Airbus is also increasing production. Airlines expect to be back in the black on a global basis this year following a crippling two-year recession. The exception is Europe, which is facing a severe debt crunch. The International Air Transport Association said provisional data for May suggested a strong rebound in traffic which fell during April’s Icelandic volcano crisis, although it sees risks ahead for Europe.
Embraer competes mainly with Canada’s Bombardier in the market for aircraft with 60-120 seats, but both companies are also encroaching on the market for large passenger jets over 100 seats controlled by Airbus and Boeing. Embraer is studying whether to upgrade its E-Jet regional airliners to improve fuel efficiency as Airbus and Boeing mull possible upgrades to their fleets to improve performance.
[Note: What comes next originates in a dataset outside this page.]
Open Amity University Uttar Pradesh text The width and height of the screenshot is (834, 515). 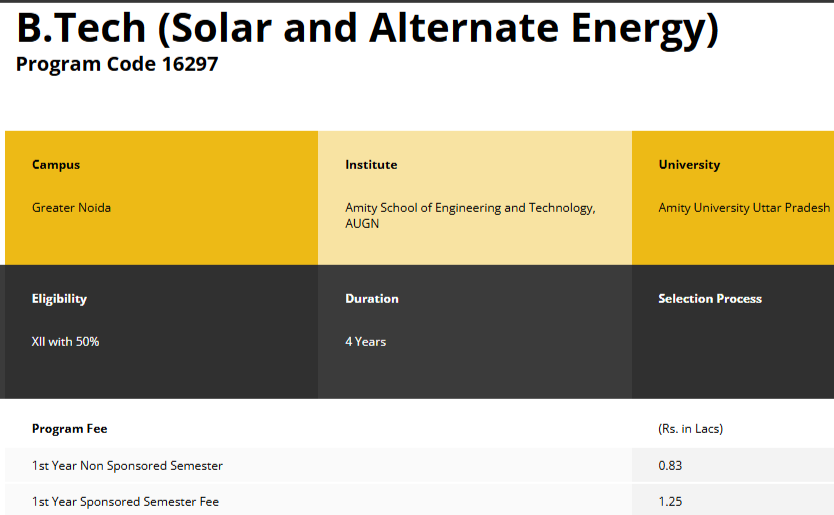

Any upgrade would be an evolution of existing planes using new engines or modified wings but would use the existing fuselage rather than a complete redesign, Chiessi said, adding it would make a decision in the second half of the year. Embraer is also in negotiations with the Chinese government on whether to switch a joint venture assembly plant at Harbin, China, over to E-190s from the smaller 50-seat ERJ 145.
In a separate matter, Chiessi said no talks were taking place between Embraer and Airbus parent EADS over possible co-operation, despite suggestions briefly put forward by EADS last week. The companies discussed co-operation in the past when EADS owned Embraer shares but there is “nothing on the table” now, Chiessi said. “I can’t decide what to eat for lunch if there is nothing on the menu,” he told reporters.
EADS Chief Executive Louis Gallois told a news conference in Berlin last week the European firm was “eager to find ways of partnering” with Embraer but later dismissed talk of a tie-up.